Предоставленный отрывок →
>>>>>

Судьба подарила мне возможность испытать этот переход одномоментно и шокообрахно. В 1990 году вместе с режиссером Леонидом Мазором (моим ближайшим другом и пожизненным соавтором) в рамках международного молодежного проекта мы оказались в городе Фарго – символе американской провинции, вроде нашего Урюпинска. В этом самом американском Урюпинске минимальный кабельный пакет, который был практически у всех, предлагал около 20 телеканалов. И вот, пялясь вечера напролет в огромный по нашим меркам и какой-то не по-нашему цветной экран, мы научились «листать телевизор».

Там же мы столкнулись и с еще одним феноменом: программа передач в газете представляла собой не привычные колонки убористого текста с чуть ли не дробными цифрами времени начала программ, а телевизионное расписание – таблицу, разграфленную с получасовым интервалом с лаконичными названиями фильмов и телешоу в аккуратных клетках.

Словом, инфракрасный пульт вкупе с конкуренцией между каналами полностью перевернули представление о телевидении! Причем перевернули в полном смысле этого слова, попросту поменяв местами функцию и аргумент. Если прежде телевидение в какой-то степени могло управлять своим зрителем, который садился к экрану в определенное время, чтобы посмотреть определенную программу, то отныне управлять телевидением стал сам зритель. Теперь он стал включать свой ящик изначально без всякой конкретной цели – просто, чтобы посмотреть телевизор, а каналы уже стали конкурировать между собой за то, чтобы в это самое время он смотрел именно их.

А теперь давайте прикинем, какие, собственно, у каналов есть средства борьбы за зрителя с пультом в руке, который эти самые каналы «листает»? Ведь вникнуть в содержание происходящего на экране он при этом не успевает! Он определяет интересно ему, или неинтересно по сути всего лишь по одному плану, по одной картинке, на осознание которой уходит 3-5 секунд.

В свое время генеральный директор ТНТ Роман Петренко (уникальный директор, который в начале 2000-ых всего за несколько лет повысил рейтинг своего канала в десять раз!) сказал: «В моем распоряжении не первая и не вторая кнопка, и я знаю, что мой канал зритель будет пролистывать, так что у меня есть всего 5 секунд для того, чтобы его удержать».

<<<<<

Представленные данные →
>>>>>

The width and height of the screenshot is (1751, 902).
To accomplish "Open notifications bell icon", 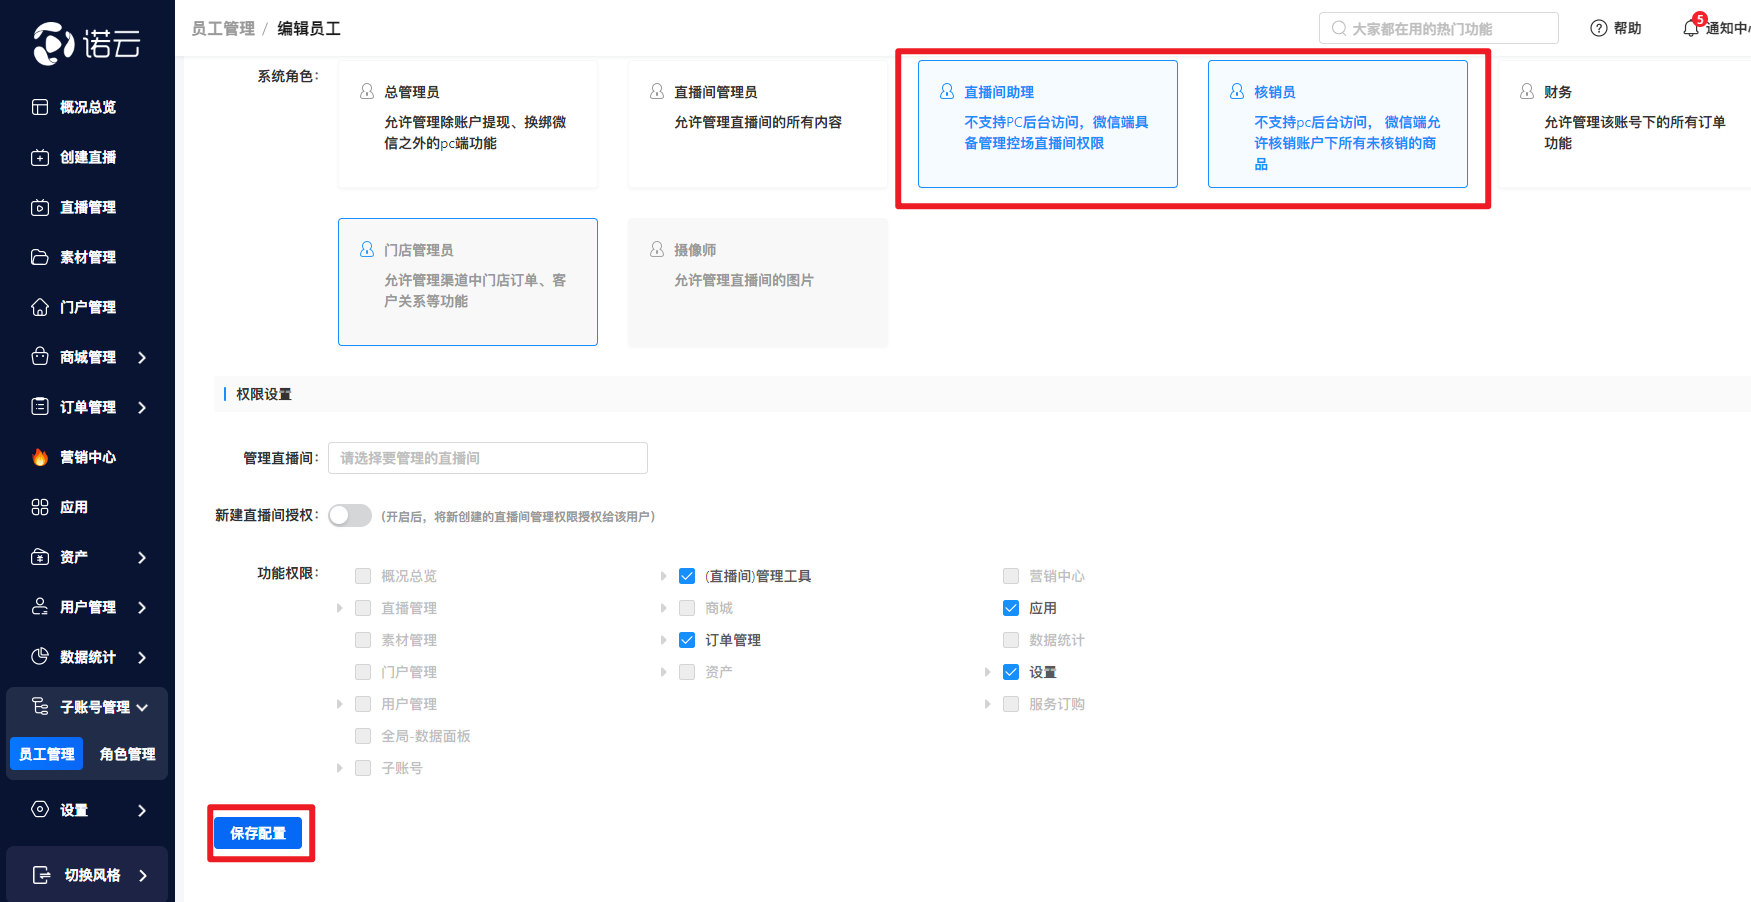I will click(1690, 28).
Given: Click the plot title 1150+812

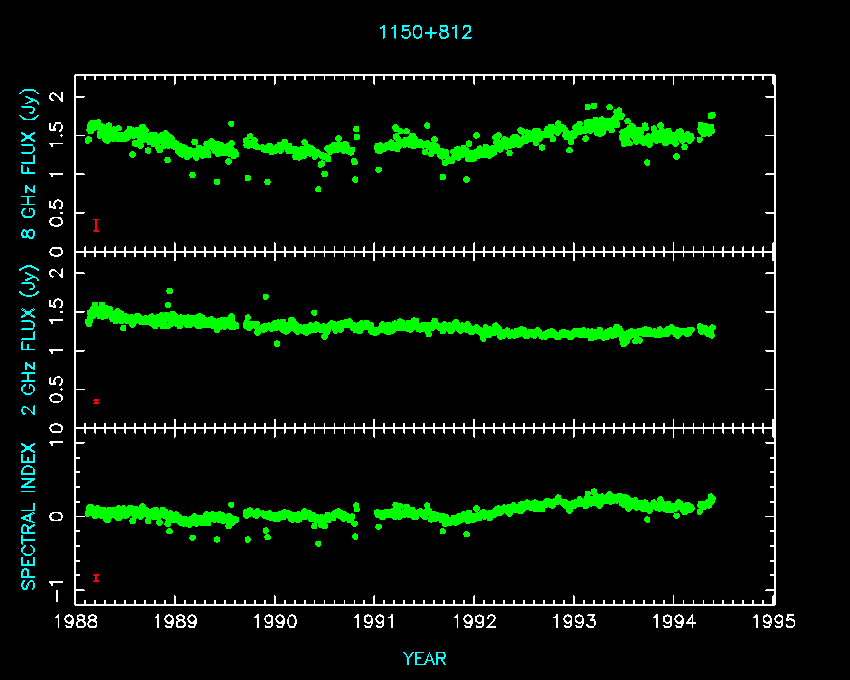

<<<<<

Задания →
1. Выпишите в порядке следования все числовые обозначения из отрывка о телевидении, записанные цифрами, в том виде, в каком они приведены в тексте.
2. Перепечатайте фрагмент отрывка о телевидении, который начинается со слов «А теперь давайте» и заканчивается словами «уходит 3-5 секунд.».
3. Ответьте по отрывку о телевидении на следующие вопросы:
(a) В каком году автор вместе с Леонидом Мазором оказался в городе Фарго?
(b) Около скольких телеканалов предлагал минимальный кабельный пакет в Фарго?
(c) Во сколько раз Роман Петренко повысил рейтинг своего канала?

Ответы →
1. 1990; 20; 3-5; 2000-ых; 5

2.
А теперь давайте прикинем, какие, собственно, у каналов есть средства борьбы за зрителя с пультом в руке, который эти самые каналы «листает»? Ведь вникнуть в содержание происходящего на экране он при этом не успевает! Он определяет интересно ему, или неинтересно по сути всего лишь по одному плану, по одной картинке, на осознание которой уходит 3-5 секунд.

3.
(a) В 1990 году.
(b) Около 20 телеканалов.
(c) В десять раз.